▶ **Exercise description**
Reproduce the first line of the entries that follow and each later line, word for word, ending with the one containing "This screenshot has width=650, height=392.".
Supplied records Block Start
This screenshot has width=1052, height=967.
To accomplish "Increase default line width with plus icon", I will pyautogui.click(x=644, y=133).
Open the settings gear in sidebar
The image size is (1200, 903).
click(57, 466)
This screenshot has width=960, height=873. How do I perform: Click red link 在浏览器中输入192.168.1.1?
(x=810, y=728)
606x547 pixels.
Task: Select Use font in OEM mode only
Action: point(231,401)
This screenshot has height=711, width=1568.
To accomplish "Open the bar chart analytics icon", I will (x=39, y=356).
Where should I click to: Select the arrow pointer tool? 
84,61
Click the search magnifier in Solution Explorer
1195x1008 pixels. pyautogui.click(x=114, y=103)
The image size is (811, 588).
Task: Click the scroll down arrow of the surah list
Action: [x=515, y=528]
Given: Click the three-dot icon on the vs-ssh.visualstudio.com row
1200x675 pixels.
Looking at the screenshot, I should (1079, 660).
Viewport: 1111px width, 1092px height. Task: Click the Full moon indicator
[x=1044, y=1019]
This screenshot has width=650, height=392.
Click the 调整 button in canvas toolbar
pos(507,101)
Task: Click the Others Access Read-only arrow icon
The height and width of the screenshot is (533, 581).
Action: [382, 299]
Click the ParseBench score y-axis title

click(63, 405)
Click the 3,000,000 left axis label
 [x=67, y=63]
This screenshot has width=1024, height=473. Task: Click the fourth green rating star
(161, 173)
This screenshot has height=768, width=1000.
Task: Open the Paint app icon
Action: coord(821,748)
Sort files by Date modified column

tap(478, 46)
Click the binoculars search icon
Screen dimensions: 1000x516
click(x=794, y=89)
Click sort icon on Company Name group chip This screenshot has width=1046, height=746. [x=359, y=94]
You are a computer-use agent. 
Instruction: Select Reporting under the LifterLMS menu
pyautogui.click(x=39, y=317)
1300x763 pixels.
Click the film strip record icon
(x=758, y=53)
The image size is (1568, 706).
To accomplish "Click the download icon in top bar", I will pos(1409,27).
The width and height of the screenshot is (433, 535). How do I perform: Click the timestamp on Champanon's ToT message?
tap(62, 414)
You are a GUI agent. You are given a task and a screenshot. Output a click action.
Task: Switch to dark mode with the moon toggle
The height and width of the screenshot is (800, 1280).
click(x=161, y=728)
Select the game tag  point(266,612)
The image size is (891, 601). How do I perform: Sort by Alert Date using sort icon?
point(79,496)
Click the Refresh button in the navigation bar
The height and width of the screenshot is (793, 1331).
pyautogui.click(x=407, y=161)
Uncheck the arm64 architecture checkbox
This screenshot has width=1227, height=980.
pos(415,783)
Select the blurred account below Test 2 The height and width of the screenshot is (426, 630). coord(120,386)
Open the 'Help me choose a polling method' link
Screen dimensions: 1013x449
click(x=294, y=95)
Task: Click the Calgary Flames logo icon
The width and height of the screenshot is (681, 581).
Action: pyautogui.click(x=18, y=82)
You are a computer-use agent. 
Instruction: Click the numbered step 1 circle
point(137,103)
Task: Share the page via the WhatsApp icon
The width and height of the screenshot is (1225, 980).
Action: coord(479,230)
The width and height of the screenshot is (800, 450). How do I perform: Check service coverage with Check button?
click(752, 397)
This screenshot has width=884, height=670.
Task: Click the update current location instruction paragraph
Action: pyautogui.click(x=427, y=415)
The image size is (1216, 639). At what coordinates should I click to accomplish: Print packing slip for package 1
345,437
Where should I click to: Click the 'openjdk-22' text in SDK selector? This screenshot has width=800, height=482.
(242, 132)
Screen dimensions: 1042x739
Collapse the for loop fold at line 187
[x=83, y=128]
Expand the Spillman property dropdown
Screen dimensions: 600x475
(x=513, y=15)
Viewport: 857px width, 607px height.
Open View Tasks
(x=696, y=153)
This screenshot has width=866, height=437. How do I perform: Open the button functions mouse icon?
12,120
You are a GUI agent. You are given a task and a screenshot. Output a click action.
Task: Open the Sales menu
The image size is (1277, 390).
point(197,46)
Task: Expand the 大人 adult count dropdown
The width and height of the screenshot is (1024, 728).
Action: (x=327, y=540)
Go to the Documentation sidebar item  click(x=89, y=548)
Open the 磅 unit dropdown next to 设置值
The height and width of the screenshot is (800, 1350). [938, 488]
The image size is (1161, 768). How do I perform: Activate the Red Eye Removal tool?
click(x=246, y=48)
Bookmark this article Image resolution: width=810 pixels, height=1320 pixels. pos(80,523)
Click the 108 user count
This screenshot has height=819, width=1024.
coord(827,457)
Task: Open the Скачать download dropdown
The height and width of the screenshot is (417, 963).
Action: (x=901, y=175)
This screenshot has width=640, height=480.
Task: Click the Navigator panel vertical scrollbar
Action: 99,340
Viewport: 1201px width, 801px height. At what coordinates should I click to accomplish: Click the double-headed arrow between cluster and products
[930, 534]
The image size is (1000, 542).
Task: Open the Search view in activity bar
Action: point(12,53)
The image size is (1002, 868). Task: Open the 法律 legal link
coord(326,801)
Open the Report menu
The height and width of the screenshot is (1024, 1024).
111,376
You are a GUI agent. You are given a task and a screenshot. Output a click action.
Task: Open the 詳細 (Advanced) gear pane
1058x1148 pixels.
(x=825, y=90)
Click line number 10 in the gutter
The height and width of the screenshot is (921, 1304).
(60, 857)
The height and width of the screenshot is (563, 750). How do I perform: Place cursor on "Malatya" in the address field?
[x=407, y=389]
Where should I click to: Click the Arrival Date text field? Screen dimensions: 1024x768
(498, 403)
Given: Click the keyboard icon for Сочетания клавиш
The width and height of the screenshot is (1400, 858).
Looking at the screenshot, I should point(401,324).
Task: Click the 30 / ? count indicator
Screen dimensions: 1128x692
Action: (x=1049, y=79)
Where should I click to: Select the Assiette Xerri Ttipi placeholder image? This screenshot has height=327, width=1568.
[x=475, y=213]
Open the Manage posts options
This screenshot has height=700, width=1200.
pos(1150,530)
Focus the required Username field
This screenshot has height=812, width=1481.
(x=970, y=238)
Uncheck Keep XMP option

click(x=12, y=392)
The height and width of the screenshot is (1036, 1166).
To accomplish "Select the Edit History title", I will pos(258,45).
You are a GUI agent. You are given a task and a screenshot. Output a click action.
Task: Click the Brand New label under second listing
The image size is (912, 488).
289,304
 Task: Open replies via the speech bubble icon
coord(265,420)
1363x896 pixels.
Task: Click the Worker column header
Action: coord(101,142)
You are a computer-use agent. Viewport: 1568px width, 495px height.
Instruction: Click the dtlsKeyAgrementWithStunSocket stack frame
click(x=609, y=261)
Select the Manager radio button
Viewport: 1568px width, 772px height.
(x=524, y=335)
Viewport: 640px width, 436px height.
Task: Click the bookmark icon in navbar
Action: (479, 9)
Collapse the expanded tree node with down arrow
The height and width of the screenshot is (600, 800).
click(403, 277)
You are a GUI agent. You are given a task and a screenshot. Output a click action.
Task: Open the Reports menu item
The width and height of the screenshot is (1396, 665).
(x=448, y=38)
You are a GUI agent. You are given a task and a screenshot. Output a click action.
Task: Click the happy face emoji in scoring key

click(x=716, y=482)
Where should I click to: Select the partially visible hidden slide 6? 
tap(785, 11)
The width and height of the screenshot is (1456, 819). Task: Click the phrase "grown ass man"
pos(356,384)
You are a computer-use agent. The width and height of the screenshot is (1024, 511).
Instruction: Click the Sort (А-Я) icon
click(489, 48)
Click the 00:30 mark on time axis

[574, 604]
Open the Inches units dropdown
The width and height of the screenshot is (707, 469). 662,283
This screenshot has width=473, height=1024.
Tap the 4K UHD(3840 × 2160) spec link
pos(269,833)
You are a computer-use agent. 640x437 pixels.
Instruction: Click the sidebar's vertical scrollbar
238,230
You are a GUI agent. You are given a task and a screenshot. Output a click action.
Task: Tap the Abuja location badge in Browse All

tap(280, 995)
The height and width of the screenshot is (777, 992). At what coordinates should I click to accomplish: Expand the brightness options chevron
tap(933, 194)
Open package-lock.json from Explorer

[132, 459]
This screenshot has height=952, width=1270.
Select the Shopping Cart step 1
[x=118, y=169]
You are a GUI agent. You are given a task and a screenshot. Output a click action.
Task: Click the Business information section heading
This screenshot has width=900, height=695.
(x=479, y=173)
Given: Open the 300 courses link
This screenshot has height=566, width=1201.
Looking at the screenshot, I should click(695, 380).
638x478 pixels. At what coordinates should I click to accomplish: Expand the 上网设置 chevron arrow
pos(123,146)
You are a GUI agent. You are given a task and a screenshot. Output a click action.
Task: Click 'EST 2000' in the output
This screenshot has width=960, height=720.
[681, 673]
Supplied records Block End
▶ **Result of the exercise**
This screenshot has width=1052, height=967.
To accomplish "Increase default line width with plus icon", I will pyautogui.click(x=644, y=133).
Open the settings gear in sidebar
The image size is (1200, 903).
click(57, 466)
This screenshot has width=960, height=873. How do I perform: Click red link 在浏览器中输入192.168.1.1?
(x=810, y=728)
606x547 pixels.
Task: Select Use font in OEM mode only
Action: point(231,401)
This screenshot has height=711, width=1568.
To accomplish "Open the bar chart analytics icon", I will (x=39, y=356).
Where should I click to: Select the arrow pointer tool? 
84,61
Click the search magnifier in Solution Explorer
1195x1008 pixels. pyautogui.click(x=114, y=103)
The image size is (811, 588).
Task: Click the scroll down arrow of the surah list
Action: [x=515, y=528]
Given: Click the three-dot icon on the vs-ssh.visualstudio.com row
1200x675 pixels.
Looking at the screenshot, I should (1079, 660).
Viewport: 1111px width, 1092px height. Task: Click the Full moon indicator
[x=1044, y=1019]
This screenshot has width=650, height=392.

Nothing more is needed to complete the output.